Data extracted from a collection
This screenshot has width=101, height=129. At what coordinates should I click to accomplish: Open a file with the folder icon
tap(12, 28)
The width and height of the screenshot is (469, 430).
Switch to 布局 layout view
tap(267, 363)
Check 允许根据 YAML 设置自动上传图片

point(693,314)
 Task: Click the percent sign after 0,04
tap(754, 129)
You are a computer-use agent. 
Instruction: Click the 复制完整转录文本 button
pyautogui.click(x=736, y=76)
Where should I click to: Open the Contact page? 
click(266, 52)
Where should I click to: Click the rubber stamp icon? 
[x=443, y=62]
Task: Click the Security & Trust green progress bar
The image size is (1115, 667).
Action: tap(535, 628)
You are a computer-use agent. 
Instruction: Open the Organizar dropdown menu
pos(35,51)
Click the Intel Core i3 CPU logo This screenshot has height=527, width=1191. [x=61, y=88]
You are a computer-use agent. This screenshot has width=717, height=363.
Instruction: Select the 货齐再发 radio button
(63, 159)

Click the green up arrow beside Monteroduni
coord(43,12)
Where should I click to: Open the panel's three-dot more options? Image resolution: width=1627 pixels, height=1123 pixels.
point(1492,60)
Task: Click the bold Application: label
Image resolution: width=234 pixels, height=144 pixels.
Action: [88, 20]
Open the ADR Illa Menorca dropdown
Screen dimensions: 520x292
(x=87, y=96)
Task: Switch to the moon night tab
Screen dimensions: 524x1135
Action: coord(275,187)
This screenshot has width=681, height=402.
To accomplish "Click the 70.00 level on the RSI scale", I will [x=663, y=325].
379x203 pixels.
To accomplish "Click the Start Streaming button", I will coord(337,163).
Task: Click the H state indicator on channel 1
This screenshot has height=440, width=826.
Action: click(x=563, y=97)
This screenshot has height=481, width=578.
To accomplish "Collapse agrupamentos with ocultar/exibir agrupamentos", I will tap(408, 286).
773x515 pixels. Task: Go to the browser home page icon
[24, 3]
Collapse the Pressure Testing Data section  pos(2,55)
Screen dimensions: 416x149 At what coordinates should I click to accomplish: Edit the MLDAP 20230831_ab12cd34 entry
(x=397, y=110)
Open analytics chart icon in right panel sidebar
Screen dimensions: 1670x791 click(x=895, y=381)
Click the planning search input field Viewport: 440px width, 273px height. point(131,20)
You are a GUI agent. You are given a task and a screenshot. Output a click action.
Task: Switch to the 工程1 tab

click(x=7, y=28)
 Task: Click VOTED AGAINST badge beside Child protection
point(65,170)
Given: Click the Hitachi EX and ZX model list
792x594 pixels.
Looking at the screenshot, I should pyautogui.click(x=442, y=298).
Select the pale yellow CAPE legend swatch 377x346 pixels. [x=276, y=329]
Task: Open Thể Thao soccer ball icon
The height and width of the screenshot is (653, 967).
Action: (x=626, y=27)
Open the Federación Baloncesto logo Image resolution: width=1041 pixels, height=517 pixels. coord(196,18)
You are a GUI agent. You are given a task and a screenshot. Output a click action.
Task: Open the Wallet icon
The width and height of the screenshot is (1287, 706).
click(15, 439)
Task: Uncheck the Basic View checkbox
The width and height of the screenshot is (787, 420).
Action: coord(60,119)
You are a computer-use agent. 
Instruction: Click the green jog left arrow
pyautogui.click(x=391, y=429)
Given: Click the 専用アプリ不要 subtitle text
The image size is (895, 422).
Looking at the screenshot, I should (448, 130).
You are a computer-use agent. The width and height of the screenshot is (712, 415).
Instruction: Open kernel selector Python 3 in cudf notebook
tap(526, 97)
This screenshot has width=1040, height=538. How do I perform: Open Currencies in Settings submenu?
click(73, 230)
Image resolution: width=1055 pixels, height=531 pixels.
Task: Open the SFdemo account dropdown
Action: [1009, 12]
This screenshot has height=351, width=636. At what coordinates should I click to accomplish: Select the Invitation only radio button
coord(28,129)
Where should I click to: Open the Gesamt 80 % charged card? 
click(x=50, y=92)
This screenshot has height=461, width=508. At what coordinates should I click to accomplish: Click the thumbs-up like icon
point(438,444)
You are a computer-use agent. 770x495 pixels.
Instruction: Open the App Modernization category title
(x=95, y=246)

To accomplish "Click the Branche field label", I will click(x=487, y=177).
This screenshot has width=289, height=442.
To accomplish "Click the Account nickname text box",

§ **EXERCISE BRIEF**: Starting at the line that contains "This screenshot has width=289, height=442.", transcribe every line through the last line of the entries above, exactly, and nothing else.

§ **PROBLEM SOLUTION**:
This screenshot has width=289, height=442.
To accomplish "Click the Account nickname text box",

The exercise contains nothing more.